= Customization (anthropology) =

Customization is the process in which an individual or a group appropriates a product or practice of another culture and makes it their own.

==Introduction==
In the introduction to their book The Anthropology of Globalization: a Reader, Inda and Rosaldo examine the dynamics of cultural customization in the face of globalization. They argue that as more people and cultures "are being cast into intense and immediate contact with each other", culture begins to lose its geographic associations, and becomes re-attached to another location. The authors refer to this as reterritorialization, the "process of reinscribing culture in new time-space contexts, of relocalizing it in specific cultural environments".

Within this argument, they make clear that in being reterritorialized, cultural materials are often changed and customized according to the receiving culture, that "they are interpreted, translated, and appropriated according to local conditions of reception". This is important because it challenges the image of the viewer as passive, someone who simply consumes culture without engaging with it. The concept of customization acknowledges the viewer's role in reconstructing cultural objects and practices and forming them to fit their new location. These interpretations are often drastically different from the intentions of the original producer. Even as customization recycles culture, it also allows for its re-creation.

==Customization and consumerism==
When examining customization within consumerism, the consumer as an individual is seen as self-consciously manipulating the symbolic meanings of given products. According to Campbell in his piece "The Craft Consumer", this is done by selecting goods with specific intentions in mind to alter them. Campbell argues that consumers do this in an attempt to create or maintain their lifestyle or to construct their identity. Instead of accepting a foreign object for what it is, the foreign object is incorporated and changed to fit one's lifestyle and choices.

Take for example, the baseball cap. The producer of the baseball cap designed it to be worn with the bill facing forward, while the ‘customizer’ might have a different intended purpose. The 'customizer' might choose to change the orientation of the bill to meet a particular cultural aesthetic. Within this example, one sees that even products can be manipulated to serve individuals within the culture that the product is sold. Campbell argues that this is in an attempt to reinforce belonging within their culture.

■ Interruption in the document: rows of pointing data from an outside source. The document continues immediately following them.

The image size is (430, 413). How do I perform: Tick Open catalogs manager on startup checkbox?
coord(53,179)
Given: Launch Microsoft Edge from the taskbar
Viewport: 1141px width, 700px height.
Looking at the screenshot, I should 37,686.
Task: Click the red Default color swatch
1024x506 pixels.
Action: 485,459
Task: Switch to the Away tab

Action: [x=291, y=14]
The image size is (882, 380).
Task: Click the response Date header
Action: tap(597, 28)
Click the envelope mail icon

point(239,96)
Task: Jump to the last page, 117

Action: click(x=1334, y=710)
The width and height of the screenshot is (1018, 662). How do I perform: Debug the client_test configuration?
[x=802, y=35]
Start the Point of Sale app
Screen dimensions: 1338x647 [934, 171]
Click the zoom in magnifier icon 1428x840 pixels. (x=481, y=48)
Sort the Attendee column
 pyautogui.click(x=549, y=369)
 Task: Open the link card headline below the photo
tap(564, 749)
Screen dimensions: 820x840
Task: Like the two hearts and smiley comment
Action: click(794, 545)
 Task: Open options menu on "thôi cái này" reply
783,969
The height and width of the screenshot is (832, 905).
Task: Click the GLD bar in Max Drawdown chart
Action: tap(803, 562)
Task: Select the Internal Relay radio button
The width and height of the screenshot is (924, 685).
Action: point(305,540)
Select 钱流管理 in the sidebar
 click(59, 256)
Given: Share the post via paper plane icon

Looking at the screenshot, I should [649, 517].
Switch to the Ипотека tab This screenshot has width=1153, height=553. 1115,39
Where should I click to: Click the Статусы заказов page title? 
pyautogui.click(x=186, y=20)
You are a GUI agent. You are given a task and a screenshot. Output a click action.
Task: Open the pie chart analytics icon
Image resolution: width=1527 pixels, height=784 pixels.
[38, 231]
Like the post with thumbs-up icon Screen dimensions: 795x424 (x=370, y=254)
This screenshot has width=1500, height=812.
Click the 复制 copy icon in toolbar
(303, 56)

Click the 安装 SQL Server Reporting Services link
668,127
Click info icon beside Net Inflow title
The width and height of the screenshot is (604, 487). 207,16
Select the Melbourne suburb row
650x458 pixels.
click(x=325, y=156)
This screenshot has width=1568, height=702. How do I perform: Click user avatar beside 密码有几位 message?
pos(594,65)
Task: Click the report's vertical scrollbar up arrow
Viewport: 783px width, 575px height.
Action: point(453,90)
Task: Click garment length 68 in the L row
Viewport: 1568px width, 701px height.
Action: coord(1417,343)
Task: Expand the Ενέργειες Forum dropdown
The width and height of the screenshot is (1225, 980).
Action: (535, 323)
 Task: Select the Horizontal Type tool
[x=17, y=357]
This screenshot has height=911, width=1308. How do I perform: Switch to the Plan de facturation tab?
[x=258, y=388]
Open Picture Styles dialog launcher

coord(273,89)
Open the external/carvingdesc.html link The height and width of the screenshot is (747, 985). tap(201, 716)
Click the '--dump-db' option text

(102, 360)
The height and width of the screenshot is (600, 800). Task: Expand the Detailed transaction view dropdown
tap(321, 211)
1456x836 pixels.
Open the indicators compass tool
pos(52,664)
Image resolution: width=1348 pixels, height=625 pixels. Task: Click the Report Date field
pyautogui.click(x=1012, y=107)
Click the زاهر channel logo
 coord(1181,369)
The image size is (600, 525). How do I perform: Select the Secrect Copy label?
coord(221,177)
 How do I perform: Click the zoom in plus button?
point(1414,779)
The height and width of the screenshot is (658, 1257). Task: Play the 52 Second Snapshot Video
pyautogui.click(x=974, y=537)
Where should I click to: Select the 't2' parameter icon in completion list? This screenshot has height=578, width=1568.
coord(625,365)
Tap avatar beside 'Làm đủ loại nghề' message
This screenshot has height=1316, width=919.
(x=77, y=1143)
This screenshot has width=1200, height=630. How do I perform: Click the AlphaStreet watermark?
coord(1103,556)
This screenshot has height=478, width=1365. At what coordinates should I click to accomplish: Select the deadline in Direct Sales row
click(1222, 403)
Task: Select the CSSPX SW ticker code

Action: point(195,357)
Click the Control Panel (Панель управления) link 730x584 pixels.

==Customization and globalization==
In the face of globalization, cultural practices are increasingly becoming more accessible and more people are being exposed to them. In this multicultural space, customization is helpful in maintaining one's culture from afar. In his piece the "German Dual System", Theodor Lewis argues that during this process a ‘decommodification’ occurs, where a commodity changes from being the "norm" to holding a personal value, often cultural.

Lewis provides an example of customization. He examines the adaptation of human resource development models within the educational sector of less developed countries, documenting the various ways in which these countries adapt these models, whether they be imposed or taken on voluntarily. The goal behind their implementation is to stimulate "new growth and competitiveness in newly industrialized countries". Within his paper, he notes that the following methods of cultural exchange are used:
- cultural borrowing
- partial borrowing
- pilot borrowing
- customization
- conceptual borrowing

However, within the review, customization is found to be most effective. Lewis argues that customization allows each country to take their own needs into account while allowing for cultural flows. This is important because cultural flows are often inevitable. Instead of working against them, customization accommodates and incorporates them. Reporter Jeong explains within the article that due to the borrowing of this system, South Korea was able to modernize rapidly. Taking a customization approach is a "quick study of the experiences of older industrialized countries.